Margot Cleveland: The State Department Funded a Private Group to Draw Up Lists of Conservative Outlets Who Should Be Censored, Then Used This List to Pressure Advertisers Not to Do Business With Them

Here's some background. Do you remember this story? In 2018, a leftwing group was faking "Russian bot" support of the Republican candidate Roy Moore. They then took the fake Russian bot story, that they had created out of whole cloth, to the media, to help the Democrat win the election.

It was all fake. The only "Russians" in the story were the ones created by this leftwing group.

Here's the New York Times, spinning insanely for their Democrat "disinformation" buddies.

As Russia's online election machinations came to light last year, a group of Democratic tech experts decided to try out similarly deceptive tactics in the fiercely contested Alabama Senate race, according to people familiar with the effort and a report on its results.

The secret project, carried out on Facebook and Twitter, was likely too small to have a significant effect on the race...

Sure. We know for sure that $150,000 in Russian ad buys on FaceBook to support both Trump and Hillary Clinton definitely swung that election to Trump, but no one can say if this Democrat op had any "significant" effect on a statewide race, during a period of Peak Russiagate Paranoia in the media.

... in which the Democratic candidate it was designed to help, Doug Jones, edged out the Republican, Roy S. Moore.

Oh he edged him out? Definitely, there's no way this op could have contributed to that edging.

But it was a sign that American political operatives of both parties have paid close attention to the Russian methods, which some fear may come to taint elections in the United States.

Of "both parties"! It was the Democrats that did this, but don't you worry -- this is about both parties!

One participant in the Alabama project, Jonathon Morgan, is the chief executive of New Knowledge, a small cyber security firm that wrote a scathing account of Russia's social media operations in the 2016 election that was released this week by the Senate Intelligence Committee.

An internal report on the Alabama effort, obtained by The New York Times, says explicitly that it "experimented with many of the tactics now understood to have influenced the 2016 elections."

The project's operators created a Facebook page on which they posed as conservative Alabamians, using it to try to divide Republicans and even to endorse a write-in candidate to draw votes from Mr. Moore. It involved a scheme to link the Moore campaign to thousands of Russian accounts that suddenly began following the Republican candidate on Twitter, a development that drew national media attention.
"We orchestrated an elaborate 'false flag' operation that planted the idea that the Moore campaign was amplified on social media by a Russian botnet," the report says.
Mr. Morgan said in an interview that the Russian botnet ruse "does not ring a bell," adding that others had worked on the effort and had written the report.
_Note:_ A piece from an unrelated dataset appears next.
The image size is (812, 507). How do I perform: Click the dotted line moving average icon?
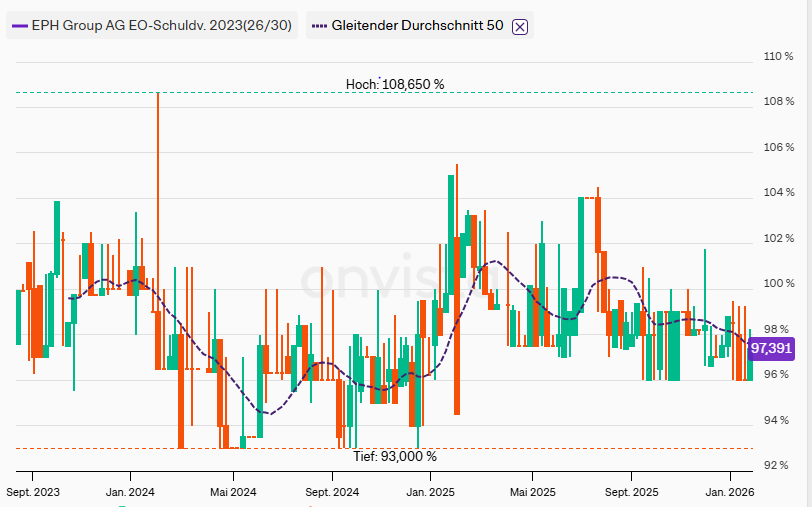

He said he saw the project as "a small experiment" designed to explore how certain online tactics worked, not to affect the election.

...

Despite its small size, the Alabama project brought together some prominent names in the world of political technology. The funding came from Reid Hoffman, the billionaire co-founder of LinkedIn, who has sought to help Democrats catch up with Republicans in their use of online technology.

The money passed through American Engagement Technologies, run by Mikey Dickerson, the founding director of the United States Digital Service, which was created during the Obama administration to try to upgrade the federal government's use of technology. Sara K. Hudson, a former Justice Department fellow now with Investing in Us, a tech finance company partly funded by Mr. Hoffman, worked on the project, along with Mr. Morgan.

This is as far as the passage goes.